Check also the default constructor of DEV_INFO.
On way to reproduce your problem may be this one
class AClass
{
};
struct DEV_INFO
{
AClass *p;
DEV_INFO() {}
~DEV_INFO() { delete p; }
DEV_INFO(const DEV_INFO& a)
{ p = a.p? new AClass(*a.p): 0; }
DEV_INFO& operator=(const DEV_INFO& a)
{ delete p; a.p? p = new AClass(*a.p): 0; }
};
In this situation, assignment copy and destructor assume that the
p
pointer is either null or valid.
But the default constructor doesn't provide any initialization for it.
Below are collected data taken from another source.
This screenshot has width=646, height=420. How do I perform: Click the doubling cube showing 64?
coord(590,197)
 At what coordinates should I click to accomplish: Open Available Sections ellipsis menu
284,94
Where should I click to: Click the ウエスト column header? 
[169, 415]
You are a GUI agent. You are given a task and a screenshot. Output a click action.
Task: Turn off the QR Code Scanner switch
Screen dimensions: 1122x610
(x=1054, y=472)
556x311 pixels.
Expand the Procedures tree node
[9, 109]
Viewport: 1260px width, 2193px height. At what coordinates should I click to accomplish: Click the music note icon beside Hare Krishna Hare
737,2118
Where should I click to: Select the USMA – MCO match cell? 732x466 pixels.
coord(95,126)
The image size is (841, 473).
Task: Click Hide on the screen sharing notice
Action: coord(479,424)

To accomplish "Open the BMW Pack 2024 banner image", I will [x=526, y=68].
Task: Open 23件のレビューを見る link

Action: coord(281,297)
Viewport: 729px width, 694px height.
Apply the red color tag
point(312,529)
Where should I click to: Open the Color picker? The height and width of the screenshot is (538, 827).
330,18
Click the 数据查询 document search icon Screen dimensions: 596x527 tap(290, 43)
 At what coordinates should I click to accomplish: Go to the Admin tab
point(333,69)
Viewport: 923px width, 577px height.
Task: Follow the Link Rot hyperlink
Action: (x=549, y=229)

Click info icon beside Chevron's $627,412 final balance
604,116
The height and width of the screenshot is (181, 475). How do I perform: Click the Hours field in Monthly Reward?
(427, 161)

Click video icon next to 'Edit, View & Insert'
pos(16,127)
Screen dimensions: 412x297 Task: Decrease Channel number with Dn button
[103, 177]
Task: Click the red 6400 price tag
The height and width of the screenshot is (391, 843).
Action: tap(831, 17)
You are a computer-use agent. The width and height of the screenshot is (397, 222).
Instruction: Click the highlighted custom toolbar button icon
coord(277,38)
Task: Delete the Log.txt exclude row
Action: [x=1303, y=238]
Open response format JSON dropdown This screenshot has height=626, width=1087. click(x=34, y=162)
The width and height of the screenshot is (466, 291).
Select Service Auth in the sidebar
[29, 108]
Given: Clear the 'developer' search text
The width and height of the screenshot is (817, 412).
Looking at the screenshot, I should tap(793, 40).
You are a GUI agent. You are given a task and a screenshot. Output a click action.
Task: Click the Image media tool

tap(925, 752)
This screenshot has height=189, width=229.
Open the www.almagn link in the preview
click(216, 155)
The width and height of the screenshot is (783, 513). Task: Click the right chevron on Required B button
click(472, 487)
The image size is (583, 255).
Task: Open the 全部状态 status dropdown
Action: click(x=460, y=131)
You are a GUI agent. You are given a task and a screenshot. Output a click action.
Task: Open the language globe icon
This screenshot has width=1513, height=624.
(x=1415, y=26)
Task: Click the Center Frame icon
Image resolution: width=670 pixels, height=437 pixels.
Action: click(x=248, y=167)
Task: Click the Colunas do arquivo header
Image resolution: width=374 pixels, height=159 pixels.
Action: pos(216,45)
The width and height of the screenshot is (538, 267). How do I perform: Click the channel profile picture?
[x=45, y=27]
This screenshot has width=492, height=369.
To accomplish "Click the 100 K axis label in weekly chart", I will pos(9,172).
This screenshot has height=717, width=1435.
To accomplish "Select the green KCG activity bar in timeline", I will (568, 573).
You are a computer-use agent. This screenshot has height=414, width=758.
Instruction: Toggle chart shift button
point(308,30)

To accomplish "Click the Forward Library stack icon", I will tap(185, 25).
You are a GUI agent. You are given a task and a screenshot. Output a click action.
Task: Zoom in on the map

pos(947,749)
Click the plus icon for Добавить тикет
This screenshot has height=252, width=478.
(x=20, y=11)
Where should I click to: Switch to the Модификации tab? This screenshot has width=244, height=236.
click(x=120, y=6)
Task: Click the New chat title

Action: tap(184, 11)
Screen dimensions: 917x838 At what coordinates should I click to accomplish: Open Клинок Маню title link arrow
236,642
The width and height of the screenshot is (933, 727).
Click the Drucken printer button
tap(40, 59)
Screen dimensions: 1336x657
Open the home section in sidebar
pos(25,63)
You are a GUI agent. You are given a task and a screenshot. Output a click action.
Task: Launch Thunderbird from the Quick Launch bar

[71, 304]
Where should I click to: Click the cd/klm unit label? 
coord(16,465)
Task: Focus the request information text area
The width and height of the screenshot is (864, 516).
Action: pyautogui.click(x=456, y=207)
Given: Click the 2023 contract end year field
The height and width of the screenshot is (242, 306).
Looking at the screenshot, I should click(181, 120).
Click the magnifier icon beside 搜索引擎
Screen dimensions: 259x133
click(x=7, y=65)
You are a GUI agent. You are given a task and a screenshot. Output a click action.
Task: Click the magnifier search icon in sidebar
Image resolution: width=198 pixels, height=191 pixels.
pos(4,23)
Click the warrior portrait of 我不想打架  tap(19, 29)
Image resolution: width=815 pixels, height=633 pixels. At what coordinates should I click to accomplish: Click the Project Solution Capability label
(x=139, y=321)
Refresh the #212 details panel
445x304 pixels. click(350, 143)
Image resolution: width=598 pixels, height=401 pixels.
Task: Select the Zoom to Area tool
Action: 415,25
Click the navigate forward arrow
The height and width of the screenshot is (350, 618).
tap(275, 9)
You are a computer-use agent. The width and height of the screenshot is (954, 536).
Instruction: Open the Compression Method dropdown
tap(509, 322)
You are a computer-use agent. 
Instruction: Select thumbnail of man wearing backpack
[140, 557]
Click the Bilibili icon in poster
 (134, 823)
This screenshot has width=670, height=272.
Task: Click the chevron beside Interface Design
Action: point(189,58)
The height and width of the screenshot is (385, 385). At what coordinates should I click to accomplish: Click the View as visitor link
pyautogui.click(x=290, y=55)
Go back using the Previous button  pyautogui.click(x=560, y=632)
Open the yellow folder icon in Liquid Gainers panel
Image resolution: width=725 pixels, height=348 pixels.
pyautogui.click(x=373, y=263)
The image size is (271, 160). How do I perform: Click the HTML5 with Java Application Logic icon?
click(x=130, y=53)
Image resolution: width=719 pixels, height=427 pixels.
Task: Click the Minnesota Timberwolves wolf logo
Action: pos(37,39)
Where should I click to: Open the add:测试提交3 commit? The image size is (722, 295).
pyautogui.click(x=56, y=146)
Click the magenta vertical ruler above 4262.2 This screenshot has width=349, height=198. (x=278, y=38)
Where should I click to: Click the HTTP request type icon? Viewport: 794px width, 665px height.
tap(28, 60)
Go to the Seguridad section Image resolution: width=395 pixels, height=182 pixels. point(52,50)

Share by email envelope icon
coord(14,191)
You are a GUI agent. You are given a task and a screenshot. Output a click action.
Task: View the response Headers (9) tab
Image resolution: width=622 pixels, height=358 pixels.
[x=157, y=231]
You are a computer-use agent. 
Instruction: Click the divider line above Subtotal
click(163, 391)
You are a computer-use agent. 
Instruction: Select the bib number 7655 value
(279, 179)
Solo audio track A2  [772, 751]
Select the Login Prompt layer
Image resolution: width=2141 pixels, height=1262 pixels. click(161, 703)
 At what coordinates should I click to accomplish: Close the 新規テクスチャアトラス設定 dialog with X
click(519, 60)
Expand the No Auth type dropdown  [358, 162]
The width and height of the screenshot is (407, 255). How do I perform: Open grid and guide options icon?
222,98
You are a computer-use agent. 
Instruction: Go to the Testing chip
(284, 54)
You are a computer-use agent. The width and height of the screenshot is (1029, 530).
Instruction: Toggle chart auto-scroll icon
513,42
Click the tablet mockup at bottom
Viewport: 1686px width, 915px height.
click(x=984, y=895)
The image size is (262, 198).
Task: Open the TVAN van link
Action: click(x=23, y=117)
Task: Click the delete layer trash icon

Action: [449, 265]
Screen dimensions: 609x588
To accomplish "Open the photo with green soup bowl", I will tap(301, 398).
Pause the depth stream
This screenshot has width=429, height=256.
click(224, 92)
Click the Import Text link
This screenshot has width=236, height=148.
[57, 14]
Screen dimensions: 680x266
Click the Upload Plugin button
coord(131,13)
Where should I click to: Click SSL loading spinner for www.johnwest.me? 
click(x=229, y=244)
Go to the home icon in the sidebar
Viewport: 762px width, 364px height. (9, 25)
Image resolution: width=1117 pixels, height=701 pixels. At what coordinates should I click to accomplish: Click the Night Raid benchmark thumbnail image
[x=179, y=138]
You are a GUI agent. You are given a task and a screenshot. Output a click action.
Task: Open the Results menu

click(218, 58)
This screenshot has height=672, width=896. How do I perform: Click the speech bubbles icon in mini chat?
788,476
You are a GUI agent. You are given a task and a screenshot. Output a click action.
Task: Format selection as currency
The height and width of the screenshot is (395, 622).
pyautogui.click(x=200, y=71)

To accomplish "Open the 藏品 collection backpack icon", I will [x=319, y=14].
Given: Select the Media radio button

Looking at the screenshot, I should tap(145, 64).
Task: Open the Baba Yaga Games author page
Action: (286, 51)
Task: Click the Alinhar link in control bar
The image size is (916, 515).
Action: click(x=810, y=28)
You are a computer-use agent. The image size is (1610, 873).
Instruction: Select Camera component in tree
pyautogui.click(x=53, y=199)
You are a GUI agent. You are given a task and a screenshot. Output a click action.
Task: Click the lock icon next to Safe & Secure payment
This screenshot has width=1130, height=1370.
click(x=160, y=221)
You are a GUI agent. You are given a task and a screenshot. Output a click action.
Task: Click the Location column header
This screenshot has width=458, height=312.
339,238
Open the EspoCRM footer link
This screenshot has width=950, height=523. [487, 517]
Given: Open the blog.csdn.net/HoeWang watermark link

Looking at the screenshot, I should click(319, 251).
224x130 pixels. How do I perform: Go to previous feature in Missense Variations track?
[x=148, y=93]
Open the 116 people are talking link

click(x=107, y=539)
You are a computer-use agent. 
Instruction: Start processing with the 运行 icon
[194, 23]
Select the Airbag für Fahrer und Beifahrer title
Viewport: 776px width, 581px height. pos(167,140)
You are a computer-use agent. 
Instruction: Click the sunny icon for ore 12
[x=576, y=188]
On many systems, dynamic allocated memory is initialized to "zero" before it is given to the program, so p is
incidetaly
set to NULL.
But other compiler (especially in debug release) pre-fill the pointer with random data. So
delete p
will be anymore trustable.
This sample can be properly corrected with
DEV_INFO::DEV_INFO() :p() {}
thus giving to p a null value.
Another possible problem can be default-ctor, copy and assign not implemented (so p, is simply copyed, but all copy point to a same address) and dtor does "delete p".
You didn't give enough information about the way your structure behaves. But those are the things that should be first investigated.